Constructing the sentences
13 Concerning the unlawful wounding, for the offence the starting point for injury with any blade is 3 years, here aggravated high on cannabis by lack of provocation and the number of times Cornelius stabbed Henry, namely six, to 4.5 years. Turning to the offender, he has relevant previous convictions, increasing the sentence by 6 months to 5 years, which is the maximum. In my judgment his psychiatric history is not mitigation as it is self-induced by voluntary consumption of cannabis, caused by him rather than not his fault. However the 5 years must now be reduced in fairness taking into account he has through his family voluntarily paid substantial compensation to Henry of $26500ec, reducing the sentence 18 months to 3.5 years, being 42 months. Turning to the plea, it merits a discount of one-third, reducing to 28 months. As to ancillary issues, in light of the history, I note compensation in the sum of $26500ec has been paid and make no further order.
14 Concerning the assault with intent to rob, for the offence the starting point is 2 years, aggravated to 4 years being armed with a hammer (as notwithstanding the lesser charge it remains a feature), while having caused a soft tissue injury.
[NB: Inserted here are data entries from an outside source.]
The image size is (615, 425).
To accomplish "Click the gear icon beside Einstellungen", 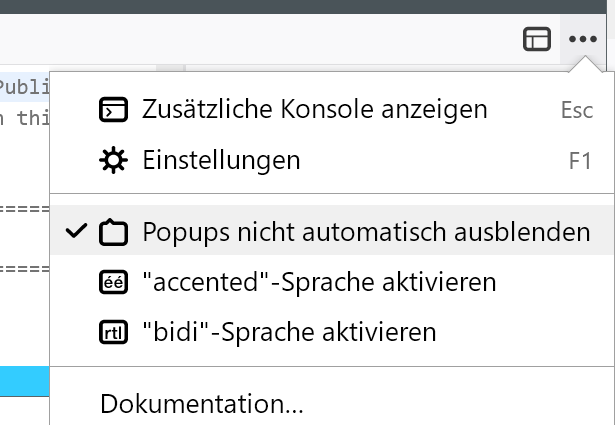I will pyautogui.click(x=114, y=160).
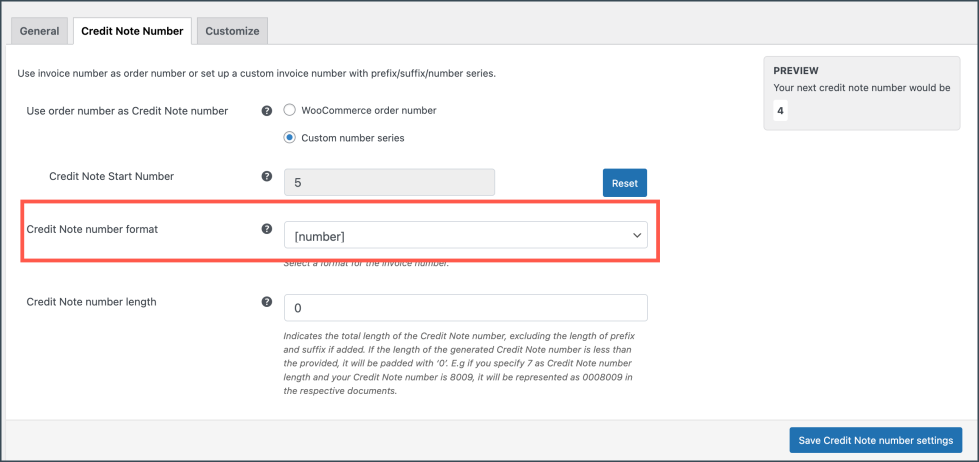The width and height of the screenshot is (979, 462).
Task: Open the Credit Note number format dropdown
Action: point(465,235)
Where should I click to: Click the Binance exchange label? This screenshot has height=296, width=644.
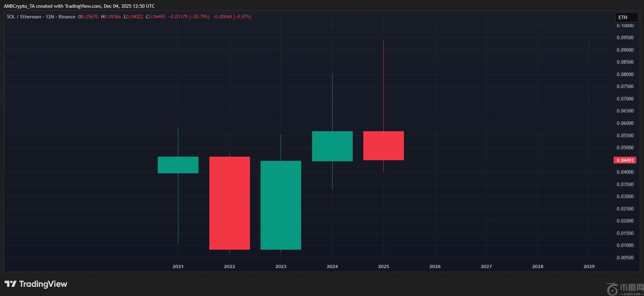pos(67,17)
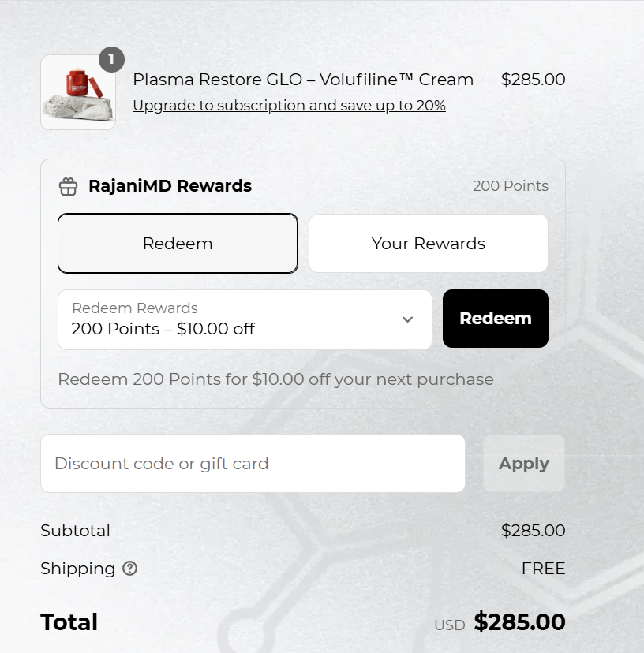The image size is (644, 653).
Task: Click the shipping help question mark icon
Action: [130, 569]
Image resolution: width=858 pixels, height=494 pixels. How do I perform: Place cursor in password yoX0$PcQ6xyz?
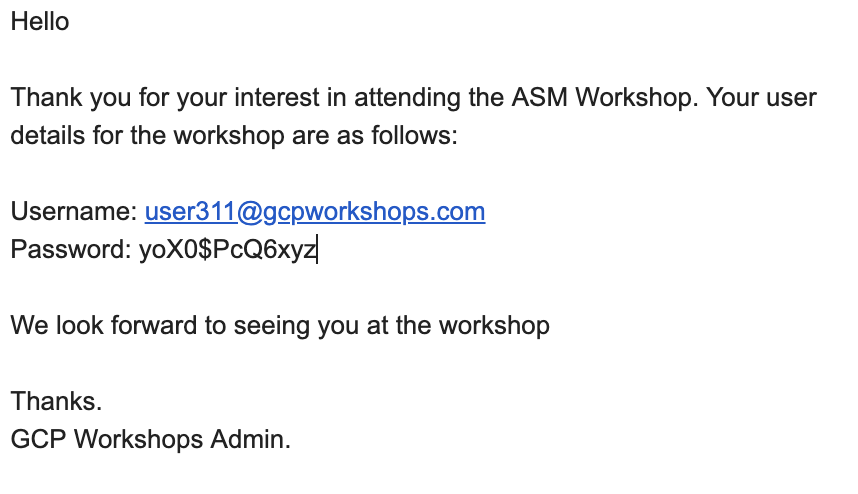click(228, 249)
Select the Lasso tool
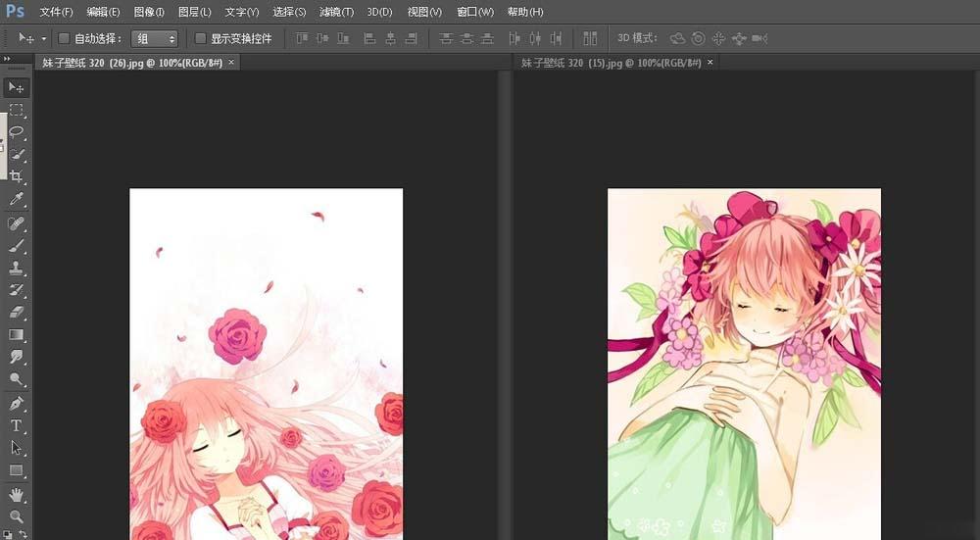The width and height of the screenshot is (980, 540). (x=17, y=132)
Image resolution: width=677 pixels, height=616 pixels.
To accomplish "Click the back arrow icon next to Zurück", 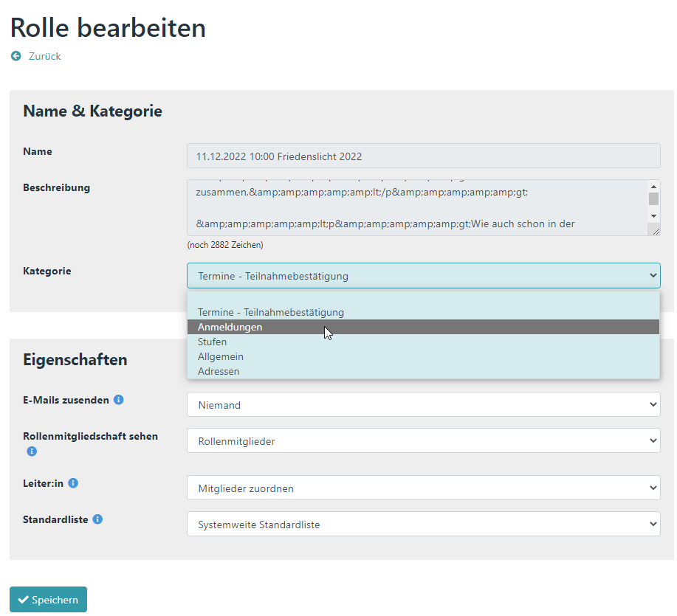I will click(x=16, y=56).
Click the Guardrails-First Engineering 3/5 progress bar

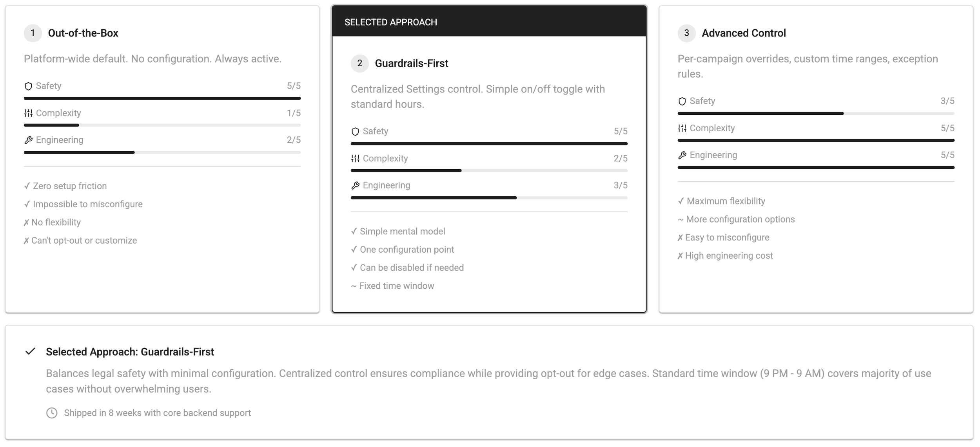click(x=489, y=198)
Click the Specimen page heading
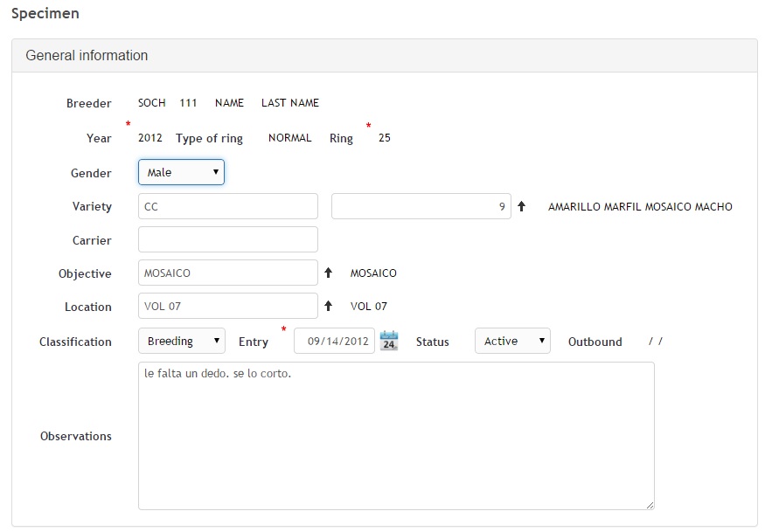765x532 pixels. coord(45,14)
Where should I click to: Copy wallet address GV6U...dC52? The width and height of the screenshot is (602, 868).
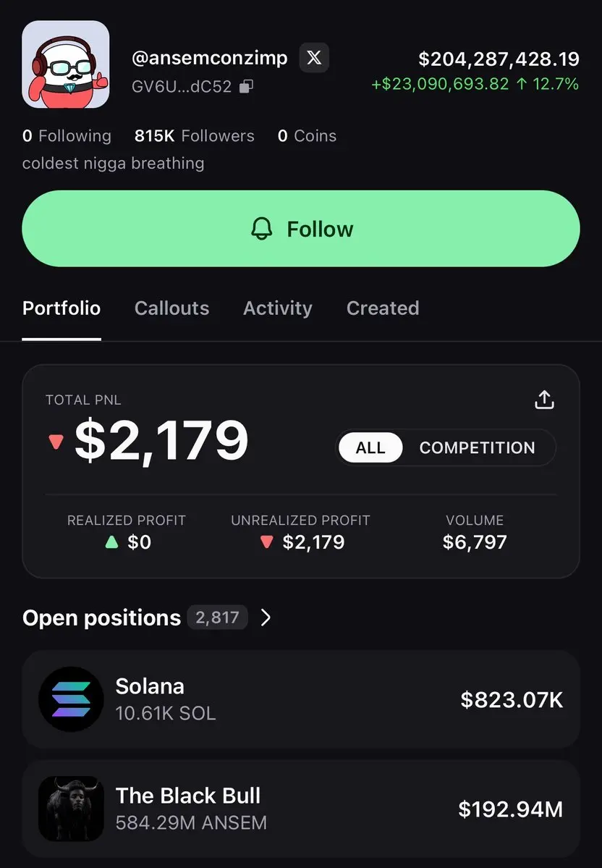(x=246, y=86)
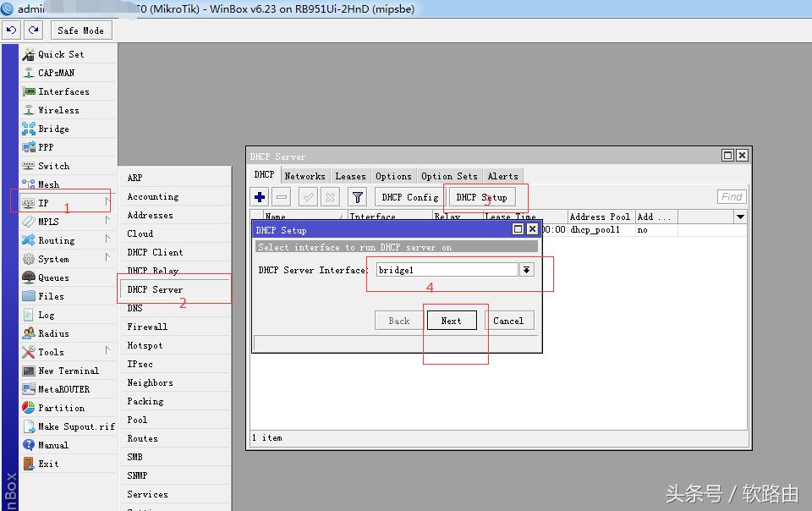The image size is (812, 511).
Task: Switch to the Networks tab
Action: tap(305, 176)
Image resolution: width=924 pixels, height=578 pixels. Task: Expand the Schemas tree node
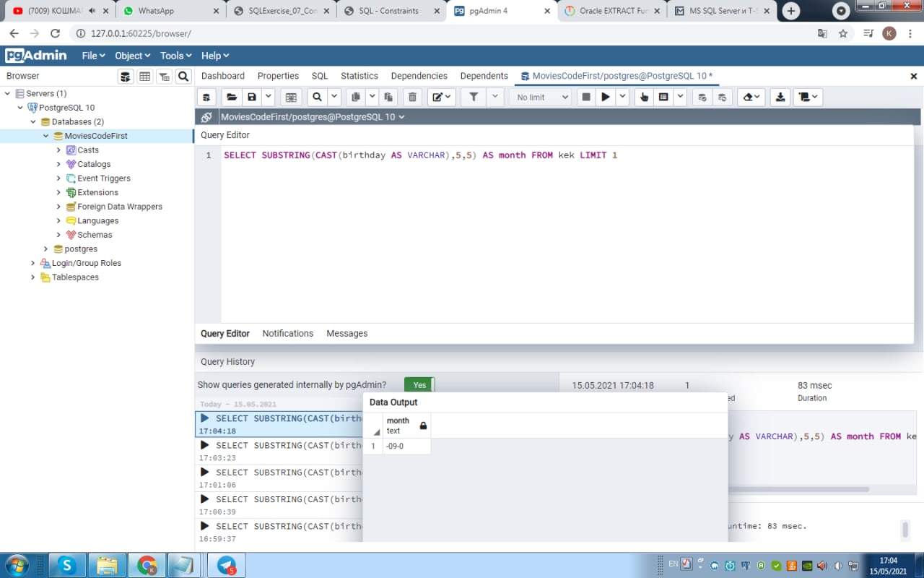tap(58, 235)
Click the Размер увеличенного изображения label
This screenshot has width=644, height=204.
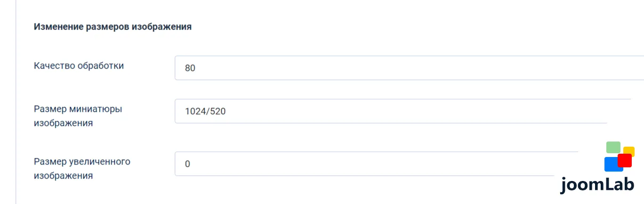click(82, 169)
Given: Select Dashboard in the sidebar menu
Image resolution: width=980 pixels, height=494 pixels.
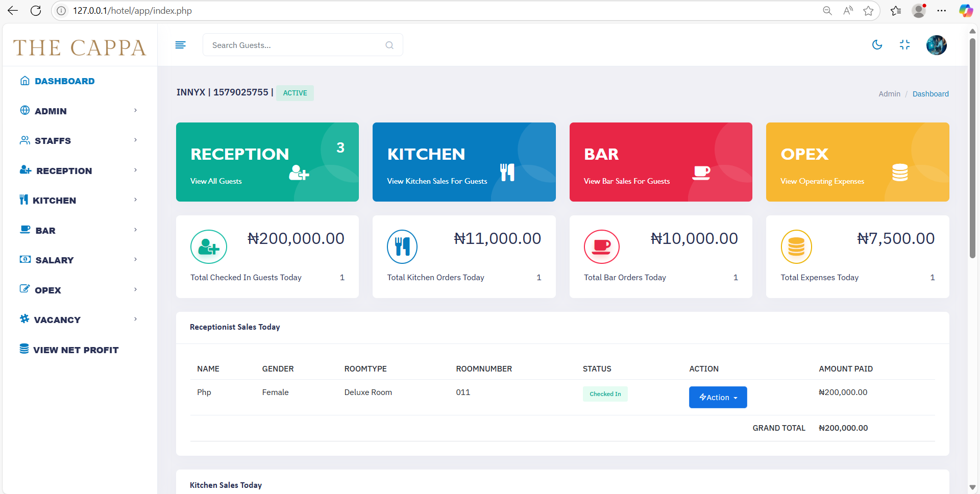Looking at the screenshot, I should (x=64, y=81).
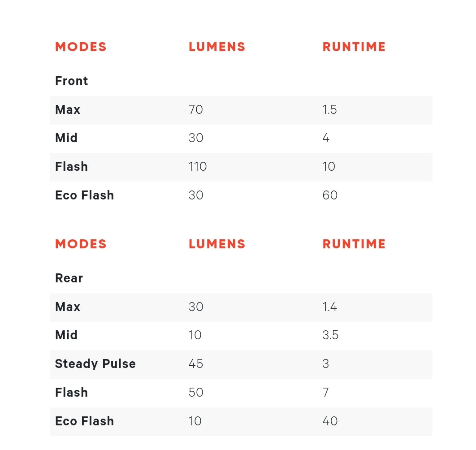Select the Mid label in Front table
Screen dimensions: 476x450
[x=66, y=138]
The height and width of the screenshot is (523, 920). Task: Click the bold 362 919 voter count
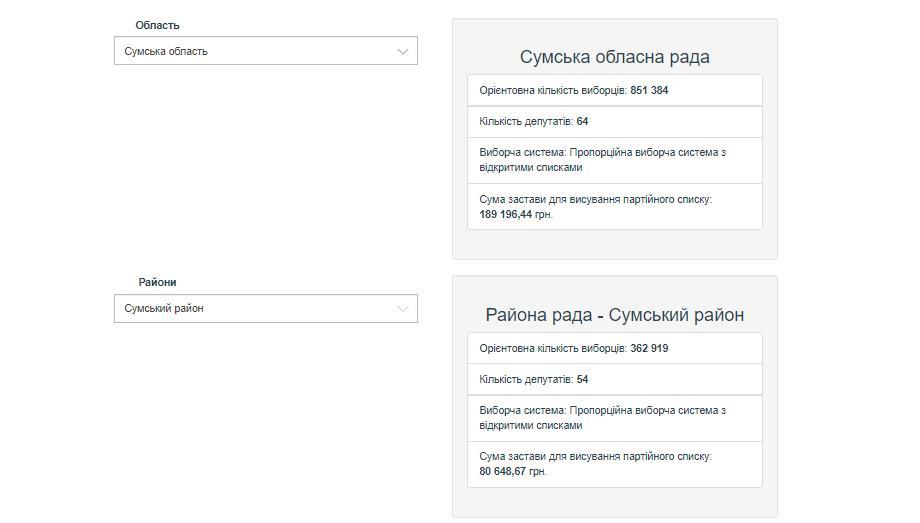(x=649, y=348)
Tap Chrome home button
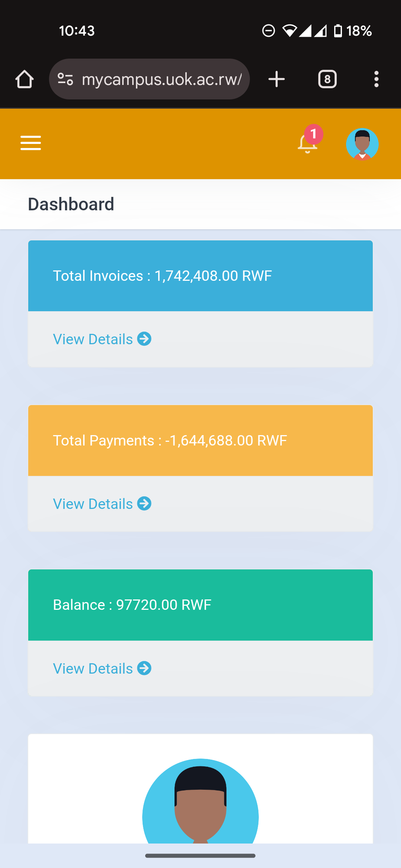The image size is (401, 868). [x=25, y=79]
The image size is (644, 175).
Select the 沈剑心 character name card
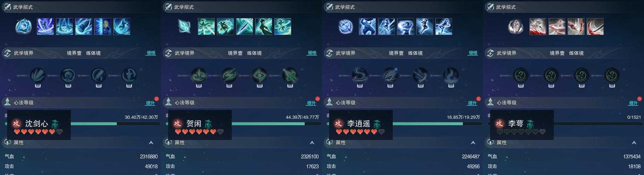point(39,125)
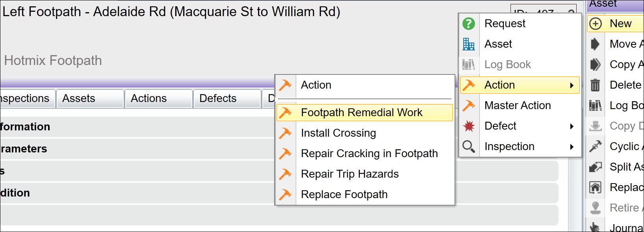Click the hammer icon beside Replace Footpath
This screenshot has width=644, height=232.
285,195
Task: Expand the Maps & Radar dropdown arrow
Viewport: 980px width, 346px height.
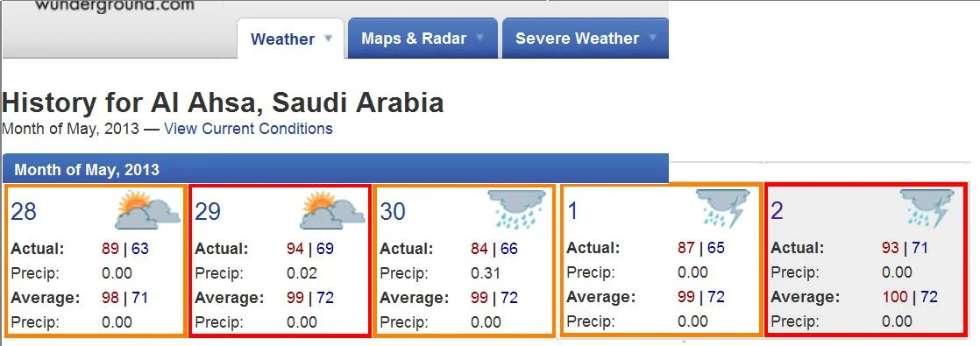Action: [480, 38]
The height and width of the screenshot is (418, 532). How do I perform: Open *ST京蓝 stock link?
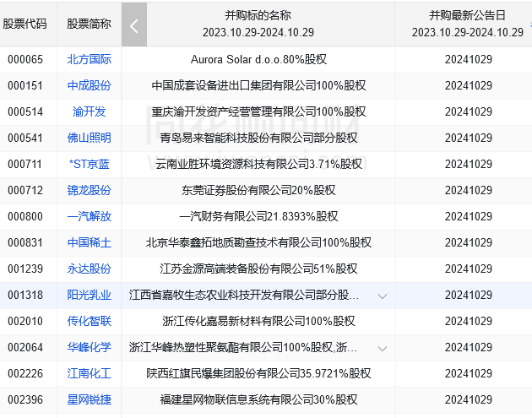pyautogui.click(x=90, y=165)
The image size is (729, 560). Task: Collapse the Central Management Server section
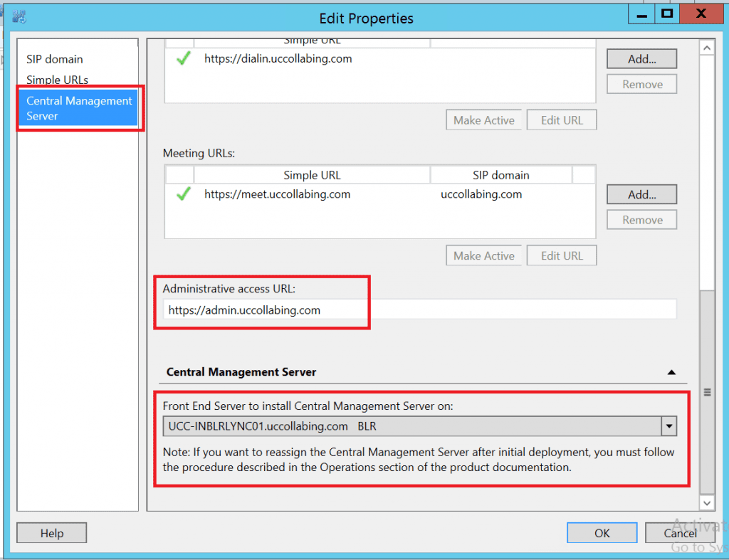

Turning to the offender, as before, he has relevant previous convictions, increasing the sentence by 6 months to 4.5 years, which is 54 months and his psychiatric history is not mitigation as it is self-induced by voluntary consumption of cannabis, caused by him rather than not his fault. Turning to the plea, it merits a discount of one-third, reducing to 36 months.
15 The second offence was while on bail for the first and therefore merits a consecutive sentence, so that the overall sentence is 28 months plus 36 months, making 64 months.
16 Turning now to totality, the sentence needs adjustment to reflect how Cornelius has spent 14.5 months in Clarevue, being from 28.09-23.10.17 and 14.12.18-31.01.20, noting this is not time the prison will set against his earliest date of release. However, time at the hospital is not the same as time on remand at the local prison, so in my judgment ought not automatically to be treated pro rata, so that an appropriate adjustment would be to reduce the sentence by 10 months to 54 months, which I will apply to the sentence for assault with intent to rob, reducing it from 36 months to 26 months, to add to the 28 months for the unlawful wounding, making the appropriate total of 54 months.
17 Of the 54 months, Cornelius can be expected to serve two-thirds, namely 36 months, or 3 years, before being eligible for automatic release on remission if of good behaviour, being I calculate 17.06.23, noting he has been on remand at the prison 15.09.16-28.09.17, then 03.10.18-14.12.18, and then 31.01-17.06.20, which I calculate is 378+72+139=589 days, so that 589 days should be deducted from 17.06.23, leading to an earliest date of release as 06.11.21. Insofar as my math is mistaken I defer to the prison.
18 Antony Cornelius, please stand up. For the reasons I have explained, and adjusting for the time you spent at Clarevue, for the offence of unlawful wounding on Gershom Henry on 15.09.16 the sentence will be 28 months, and for assault with intent to rob Steadroy Challenger, the sentence consecutively will be 26 months, as it was on bail for the first, so that the total sentence of imprisonment will be 54 months, or 4.5 years. Time on remand at the prison shall count, to be deducted from calculation at the two-thirds point to take account of automatic release for remission if of good behaviour, and which I calculate, though I may be wrong, and defer to the prison, will mean an earliest release date of 06.11.21. You may go with the gaoler.